Print Print edition: 2007-06-28

Yuan ends lower

Published June 28, 2007 Updated June 28, 2007 12:00am

China's yuan closed lower against the dollar on Wednesday after hitting a fresh post-revaluation high, as dealers saw room for a further correction in the currency after its gains of recent weeks.
The yuan closed at 7.6188 to the dollar, down from Tuesday's finish at 7.6159 and off its intraday peak of 7.6135 - the highest since the currency was revalued and depegged from the dollar in July 2005.

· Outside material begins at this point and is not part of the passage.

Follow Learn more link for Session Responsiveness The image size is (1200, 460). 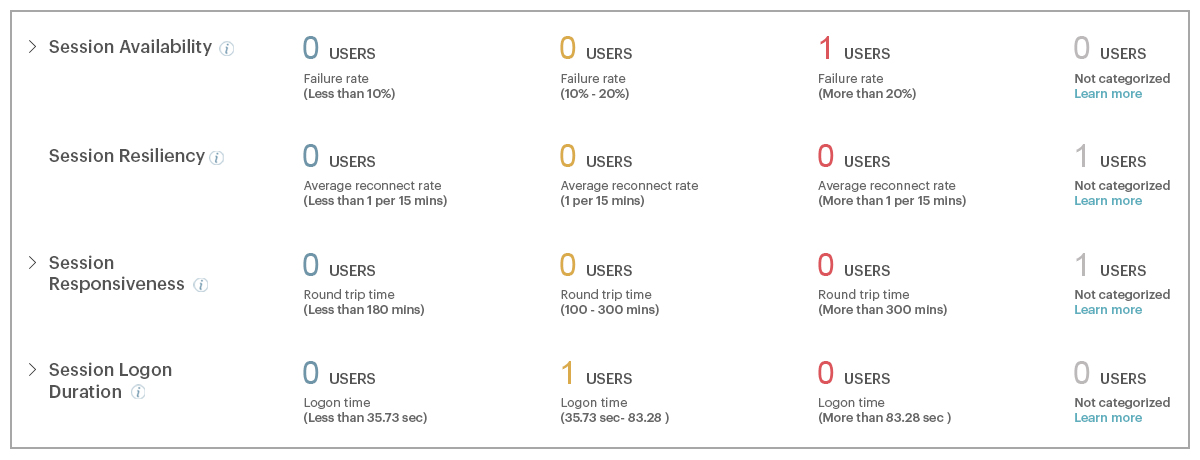(x=1108, y=310)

The central bank set the tone for the yuan's initial gains by fixing the currency's mid-point at 7.6165 before trading started, up from Tuesday's 7.6184 and the daily reference rate's highest level since the revaluation.
But technically driven selling set in late in the session as the market worried about pressure for a further correction in the yuan after it hit repeated post-revaluation highs over the past two weeks.

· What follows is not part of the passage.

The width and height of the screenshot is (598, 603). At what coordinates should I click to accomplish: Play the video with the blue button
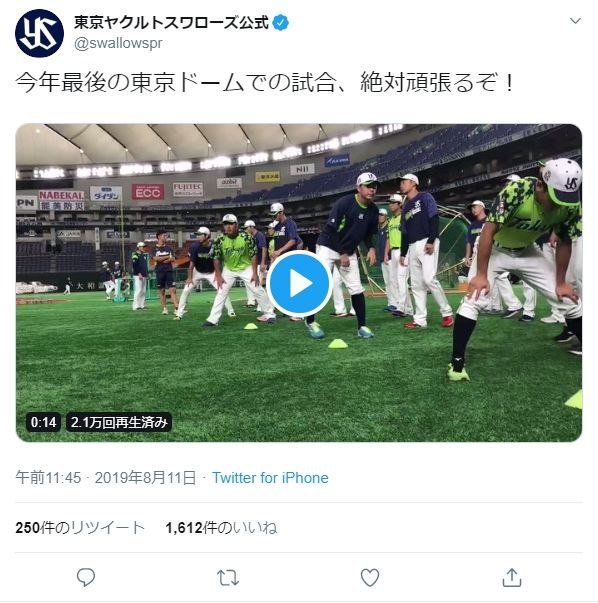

"The yuan will continue its (medium-term) uptrend, guided by a higher mid-point, although there are uncertainties about how the yuan will be affected by policy news or trade in other currencies," said a dealer at a major US Bank.
The yuan's intraday high of 7.6135 left it with a gain of 2.5 percent since the start of this year, or an annual rate of about 5 percent, compared with a rise of 3.4 percent in 2006.
China took a major step on Wednesday towards establishing a fund that will invest $200 billion of its $1.2 trillion in foreign exchange reserves in assets around the globe.
Lawmakers began reviewing a proposal to authorise the Ministry of Finance to issue 1.55 trillion yuan ($203.5 billion) in special treasury bonds to buy foreign exchange that would fund the start-up of the agency, Xinhua news agency reported.
One-year offshore non-deliverable forwards (NDFs) quoted the yuan at 7.2670/7.2710, indicating a gain of 4.75 to 4.81 percent in one year's time from Wednesday's mid-point, down from 4.91 to 4.97 percent on Tuesday.